RECORDS SHOWN:
------------------------------------------------

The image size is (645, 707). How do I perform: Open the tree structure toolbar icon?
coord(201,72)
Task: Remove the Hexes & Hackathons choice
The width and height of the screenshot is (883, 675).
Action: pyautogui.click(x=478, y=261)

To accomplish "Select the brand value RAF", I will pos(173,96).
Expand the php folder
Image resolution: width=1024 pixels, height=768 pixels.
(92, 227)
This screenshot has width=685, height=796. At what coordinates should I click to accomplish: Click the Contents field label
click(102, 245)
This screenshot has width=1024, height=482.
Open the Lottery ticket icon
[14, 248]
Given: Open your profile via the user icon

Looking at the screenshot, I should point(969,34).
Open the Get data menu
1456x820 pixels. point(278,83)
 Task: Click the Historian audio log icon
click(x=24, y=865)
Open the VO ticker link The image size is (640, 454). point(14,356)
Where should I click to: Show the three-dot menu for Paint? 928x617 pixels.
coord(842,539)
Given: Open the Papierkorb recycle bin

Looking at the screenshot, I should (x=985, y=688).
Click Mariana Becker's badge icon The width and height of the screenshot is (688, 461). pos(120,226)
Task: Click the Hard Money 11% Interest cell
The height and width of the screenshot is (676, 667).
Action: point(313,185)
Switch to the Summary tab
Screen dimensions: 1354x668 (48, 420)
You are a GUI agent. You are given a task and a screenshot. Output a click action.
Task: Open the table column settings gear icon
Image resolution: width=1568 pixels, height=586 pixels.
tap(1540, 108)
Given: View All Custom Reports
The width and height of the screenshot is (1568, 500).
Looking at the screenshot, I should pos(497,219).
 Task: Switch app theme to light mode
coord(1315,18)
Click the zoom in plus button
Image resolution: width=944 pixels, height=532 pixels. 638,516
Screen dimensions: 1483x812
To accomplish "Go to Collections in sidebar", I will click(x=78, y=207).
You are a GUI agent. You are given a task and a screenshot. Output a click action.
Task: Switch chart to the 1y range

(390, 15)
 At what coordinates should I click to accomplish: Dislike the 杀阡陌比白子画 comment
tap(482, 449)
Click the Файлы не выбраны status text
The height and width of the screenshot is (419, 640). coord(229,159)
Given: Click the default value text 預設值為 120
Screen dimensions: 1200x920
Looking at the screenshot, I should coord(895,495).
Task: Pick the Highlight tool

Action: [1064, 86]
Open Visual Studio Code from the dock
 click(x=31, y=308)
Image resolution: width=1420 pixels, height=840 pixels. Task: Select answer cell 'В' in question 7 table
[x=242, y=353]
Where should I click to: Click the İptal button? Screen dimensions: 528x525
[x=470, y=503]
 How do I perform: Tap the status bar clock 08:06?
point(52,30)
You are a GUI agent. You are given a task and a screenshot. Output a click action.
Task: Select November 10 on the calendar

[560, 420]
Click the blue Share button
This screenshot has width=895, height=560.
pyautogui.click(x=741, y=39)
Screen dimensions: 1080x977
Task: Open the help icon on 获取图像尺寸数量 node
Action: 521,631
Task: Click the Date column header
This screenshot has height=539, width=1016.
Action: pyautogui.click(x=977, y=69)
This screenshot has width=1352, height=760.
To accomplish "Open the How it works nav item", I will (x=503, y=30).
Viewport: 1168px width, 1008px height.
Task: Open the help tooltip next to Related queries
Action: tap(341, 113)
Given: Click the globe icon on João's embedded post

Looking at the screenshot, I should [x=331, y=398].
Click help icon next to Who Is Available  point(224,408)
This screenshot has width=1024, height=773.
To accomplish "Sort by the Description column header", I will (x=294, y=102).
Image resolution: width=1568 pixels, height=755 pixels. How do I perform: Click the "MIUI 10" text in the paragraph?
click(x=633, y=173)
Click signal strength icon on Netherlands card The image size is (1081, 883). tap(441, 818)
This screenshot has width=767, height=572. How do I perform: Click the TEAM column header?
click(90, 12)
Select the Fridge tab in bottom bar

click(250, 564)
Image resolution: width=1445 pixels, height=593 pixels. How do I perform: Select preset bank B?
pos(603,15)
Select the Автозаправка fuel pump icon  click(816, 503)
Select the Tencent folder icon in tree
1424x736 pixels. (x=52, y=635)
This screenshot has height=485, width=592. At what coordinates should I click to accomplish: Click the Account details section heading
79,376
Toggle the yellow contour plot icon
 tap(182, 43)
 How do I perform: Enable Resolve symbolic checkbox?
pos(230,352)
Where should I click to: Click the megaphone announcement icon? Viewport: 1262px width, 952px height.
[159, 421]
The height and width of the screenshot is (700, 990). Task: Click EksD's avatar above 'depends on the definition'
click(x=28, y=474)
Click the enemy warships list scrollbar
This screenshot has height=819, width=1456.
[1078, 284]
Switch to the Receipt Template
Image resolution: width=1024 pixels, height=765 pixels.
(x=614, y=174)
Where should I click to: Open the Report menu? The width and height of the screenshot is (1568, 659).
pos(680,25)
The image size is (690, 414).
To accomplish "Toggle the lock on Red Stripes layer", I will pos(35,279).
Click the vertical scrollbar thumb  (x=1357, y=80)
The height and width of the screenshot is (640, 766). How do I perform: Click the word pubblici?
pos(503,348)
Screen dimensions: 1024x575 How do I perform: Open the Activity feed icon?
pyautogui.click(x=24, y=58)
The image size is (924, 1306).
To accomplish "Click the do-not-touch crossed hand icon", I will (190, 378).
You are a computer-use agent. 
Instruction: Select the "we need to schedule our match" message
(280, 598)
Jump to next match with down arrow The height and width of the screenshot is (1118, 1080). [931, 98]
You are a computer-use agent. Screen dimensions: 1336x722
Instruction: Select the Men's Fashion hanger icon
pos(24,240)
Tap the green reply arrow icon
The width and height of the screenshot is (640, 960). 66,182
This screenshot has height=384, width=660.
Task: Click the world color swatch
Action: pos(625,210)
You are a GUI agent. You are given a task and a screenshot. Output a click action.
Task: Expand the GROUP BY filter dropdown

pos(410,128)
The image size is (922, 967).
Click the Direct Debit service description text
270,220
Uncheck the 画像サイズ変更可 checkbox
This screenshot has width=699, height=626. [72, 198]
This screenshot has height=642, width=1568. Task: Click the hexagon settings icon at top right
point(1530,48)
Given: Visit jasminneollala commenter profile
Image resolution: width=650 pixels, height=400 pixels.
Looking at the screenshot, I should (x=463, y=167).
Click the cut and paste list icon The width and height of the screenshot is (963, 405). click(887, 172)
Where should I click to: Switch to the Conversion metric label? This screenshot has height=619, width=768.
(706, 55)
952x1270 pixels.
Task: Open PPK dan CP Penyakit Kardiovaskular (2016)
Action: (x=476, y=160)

------------------------------------------------

WHAT THE EXERCISE ASKS: All of the records go in your answer, copied exactly.

ANSWER TO THIS TASK:
The image size is (645, 707). How do I perform: Open the tree structure toolbar icon?
coord(201,72)
Task: Remove the Hexes & Hackathons choice
The width and height of the screenshot is (883, 675).
Action: pyautogui.click(x=478, y=261)

To accomplish "Select the brand value RAF", I will pos(173,96).
Expand the php folder
Image resolution: width=1024 pixels, height=768 pixels.
(92, 227)
This screenshot has width=685, height=796. At what coordinates should I click to accomplish: Click the Contents field label
click(102, 245)
This screenshot has width=1024, height=482.
Open the Lottery ticket icon
[14, 248]
Given: Open your profile via the user icon

Looking at the screenshot, I should point(969,34).
Open the Get data menu
1456x820 pixels. point(278,83)
 Task: Click the Historian audio log icon
click(x=24, y=865)
Open the VO ticker link The image size is (640, 454). point(14,356)
Where should I click to: Show the three-dot menu for Paint? 928x617 pixels.
coord(842,539)
Given: Open the Papierkorb recycle bin

Looking at the screenshot, I should (x=985, y=688).
Click Mariana Becker's badge icon The width and height of the screenshot is (688, 461). pos(120,226)
Task: Click the Hard Money 11% Interest cell
The height and width of the screenshot is (676, 667).
Action: point(313,185)
Switch to the Summary tab
Screen dimensions: 1354x668 (48, 420)
You are a GUI agent. You are given a task and a screenshot. Output a click action.
Task: Open the table column settings gear icon
Image resolution: width=1568 pixels, height=586 pixels.
tap(1540, 108)
Given: View All Custom Reports
The width and height of the screenshot is (1568, 500).
Looking at the screenshot, I should pos(497,219).
 Task: Switch app theme to light mode
coord(1315,18)
Click the zoom in plus button
Image resolution: width=944 pixels, height=532 pixels. 638,516
Screen dimensions: 1483x812
To accomplish "Go to Collections in sidebar", I will click(x=78, y=207).
You are a GUI agent. You are given a task and a screenshot. Output a click action.
Task: Switch chart to the 1y range

(390, 15)
 At what coordinates should I click to accomplish: Dislike the 杀阡陌比白子画 comment
tap(482, 449)
Click the Файлы не выбраны status text
The height and width of the screenshot is (419, 640). coord(229,159)
Given: Click the default value text 預設值為 120
Screen dimensions: 1200x920
Looking at the screenshot, I should coord(895,495).
Task: Pick the Highlight tool

Action: [1064, 86]
Open Visual Studio Code from the dock
 click(x=31, y=308)
Image resolution: width=1420 pixels, height=840 pixels. Task: Select answer cell 'В' in question 7 table
[x=242, y=353]
Where should I click to: Click the İptal button? Screen dimensions: 528x525
[x=470, y=503]
 How do I perform: Tap the status bar clock 08:06?
point(52,30)
You are a GUI agent. You are given a task and a screenshot. Output a click action.
Task: Select November 10 on the calendar

[560, 420]
Click the blue Share button
This screenshot has width=895, height=560.
pyautogui.click(x=741, y=39)
Screen dimensions: 1080x977
Task: Open the help icon on 获取图像尺寸数量 node
Action: 521,631
Task: Click the Date column header
This screenshot has height=539, width=1016.
Action: pyautogui.click(x=977, y=69)
This screenshot has width=1352, height=760.
To accomplish "Open the How it works nav item", I will (x=503, y=30).
Viewport: 1168px width, 1008px height.
Task: Open the help tooltip next to Related queries
Action: tap(341, 113)
Given: Click the globe icon on João's embedded post

Looking at the screenshot, I should [x=331, y=398].
Click help icon next to Who Is Available  point(224,408)
This screenshot has width=1024, height=773.
To accomplish "Sort by the Description column header", I will (x=294, y=102).
Image resolution: width=1568 pixels, height=755 pixels. How do I perform: Click the "MIUI 10" text in the paragraph?
click(x=633, y=173)
Click signal strength icon on Netherlands card The image size is (1081, 883). tap(441, 818)
This screenshot has width=767, height=572. How do I perform: Click the TEAM column header?
click(90, 12)
Select the Fridge tab in bottom bar

click(250, 564)
Image resolution: width=1445 pixels, height=593 pixels. How do I perform: Select preset bank B?
pos(603,15)
Select the Автозаправка fuel pump icon  click(816, 503)
Select the Tencent folder icon in tree
1424x736 pixels. (x=52, y=635)
This screenshot has height=485, width=592. At what coordinates should I click to accomplish: Click the Account details section heading
79,376
Toggle the yellow contour plot icon
 tap(182, 43)
 How do I perform: Enable Resolve symbolic checkbox?
pos(230,352)
Where should I click to: Click the megaphone announcement icon? Viewport: 1262px width, 952px height.
[159, 421]
The height and width of the screenshot is (700, 990). Task: Click EksD's avatar above 'depends on the definition'
click(x=28, y=474)
Click the enemy warships list scrollbar
This screenshot has height=819, width=1456.
[1078, 284]
Switch to the Receipt Template
Image resolution: width=1024 pixels, height=765 pixels.
(x=614, y=174)
Where should I click to: Open the Report menu? The width and height of the screenshot is (1568, 659).
pos(680,25)
The image size is (690, 414).
To accomplish "Toggle the lock on Red Stripes layer", I will pos(35,279).
Click the vertical scrollbar thumb  (x=1357, y=80)
The height and width of the screenshot is (640, 766). How do I perform: Click the word pubblici?
pos(503,348)
Screen dimensions: 1024x575 How do I perform: Open the Activity feed icon?
pyautogui.click(x=24, y=58)
The image size is (924, 1306).
To accomplish "Click the do-not-touch crossed hand icon", I will (190, 378).
You are a computer-use agent. 
Instruction: Select the "we need to schedule our match" message
(280, 598)
Jump to next match with down arrow The height and width of the screenshot is (1118, 1080). [931, 98]
You are a computer-use agent. Screen dimensions: 1336x722
Instruction: Select the Men's Fashion hanger icon
pos(24,240)
Tap the green reply arrow icon
The width and height of the screenshot is (640, 960). 66,182
This screenshot has height=384, width=660.
Task: Click the world color swatch
Action: pos(625,210)
You are a GUI agent. You are given a task and a screenshot. Output a click action.
Task: Expand the GROUP BY filter dropdown

pos(410,128)
The image size is (922, 967).
Click the Direct Debit service description text
270,220
Uncheck the 画像サイズ変更可 checkbox
This screenshot has width=699, height=626. [72, 198]
This screenshot has height=642, width=1568. Task: Click the hexagon settings icon at top right
point(1530,48)
Given: Visit jasminneollala commenter profile
Image resolution: width=650 pixels, height=400 pixels.
Looking at the screenshot, I should (x=463, y=167).
Click the cut and paste list icon The width and height of the screenshot is (963, 405). click(887, 172)
Where should I click to: Switch to the Conversion metric label? This screenshot has height=619, width=768.
(706, 55)
952x1270 pixels.
Task: Open PPK dan CP Penyakit Kardiovaskular (2016)
Action: (x=476, y=160)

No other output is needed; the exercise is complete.